As soon as I had graduated high school, I knew I was done with the town of Almont. After all, this town is responsible for holding some of the meanest people and by far the worst memories I can recall. Getting out of this place was essential for me. I needed to go far far away. So I did just that. I became a new person when I arrived at Kent State. I went by the name a former friend of mine had given to me, aj. I started to talk to new people and break out of my shy shell that I had been trapped in my whole life.
Kent saved me and molded me into who I am, so coming home for the summer was a very odd thing for me to do. At first it was great. I got to see family I had missed and spent endless hours playing fetch with my dogs. But once the reality of home set in, it became less of a vacation.
I saw some of my high school friends, 3 to be exact.

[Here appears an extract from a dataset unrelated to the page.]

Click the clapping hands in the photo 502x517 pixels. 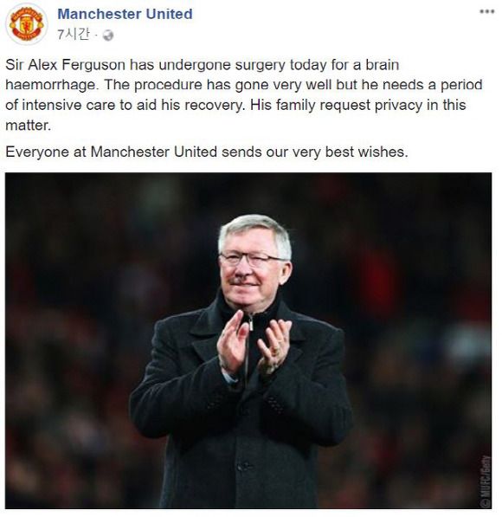coord(254,346)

Though it might be more like 2 now. Possibly one — yeah that's you Lexi (stuck with me since kindergarten, I'm not letting you go). But when you take one step forward, there's always something trying to pull you 12 steps back. I miss my family. Not my family family, but my family from Kent. I no longer have anyone to talk to every day about the most silly things. I can't just run up to the store to grab some chocolate milk, honey, and ice cream at ridiculous hours of the night. I can't just truly laugh anymore. And that's when it set in. The depression was back.

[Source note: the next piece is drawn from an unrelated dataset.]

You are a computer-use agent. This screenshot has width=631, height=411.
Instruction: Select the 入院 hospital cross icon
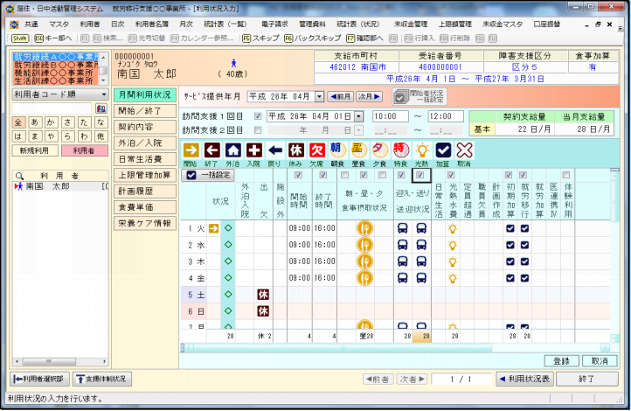[253, 151]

It came with great timing too, just before my FOURTH knee surgery. Now one might think that if I have had 3 of these things already, I know what to expect and they don't bother me anymore. But one would be far from wrong. The truth of the matter is that these knee surgeries take a huge toll on my body and mind. The drugs make me sleepy and unwilling to move and my body decides to lose the muscle I have been working towards for the last month and a half. All of my hard work goes spiraling down the drain as I am bed ridden.
I will not lie, it was a hard couple of days, and it still is, but it has gotten better day by day. Though I am constantly reminded of the things I can NOT do, I need to remember the things I can. I can still write and play music, make art, and of course cook some yummy and healthy food. I can still offer up my love to the world and hope that mother nature sends some back my way.
Every day is a blessing, even if the blessing is not very clear. God has put me right where He wants me. With Him watching over me, I can put an end to my bottomless days of sorrow. For I am loved, even on my darkest days — so are you.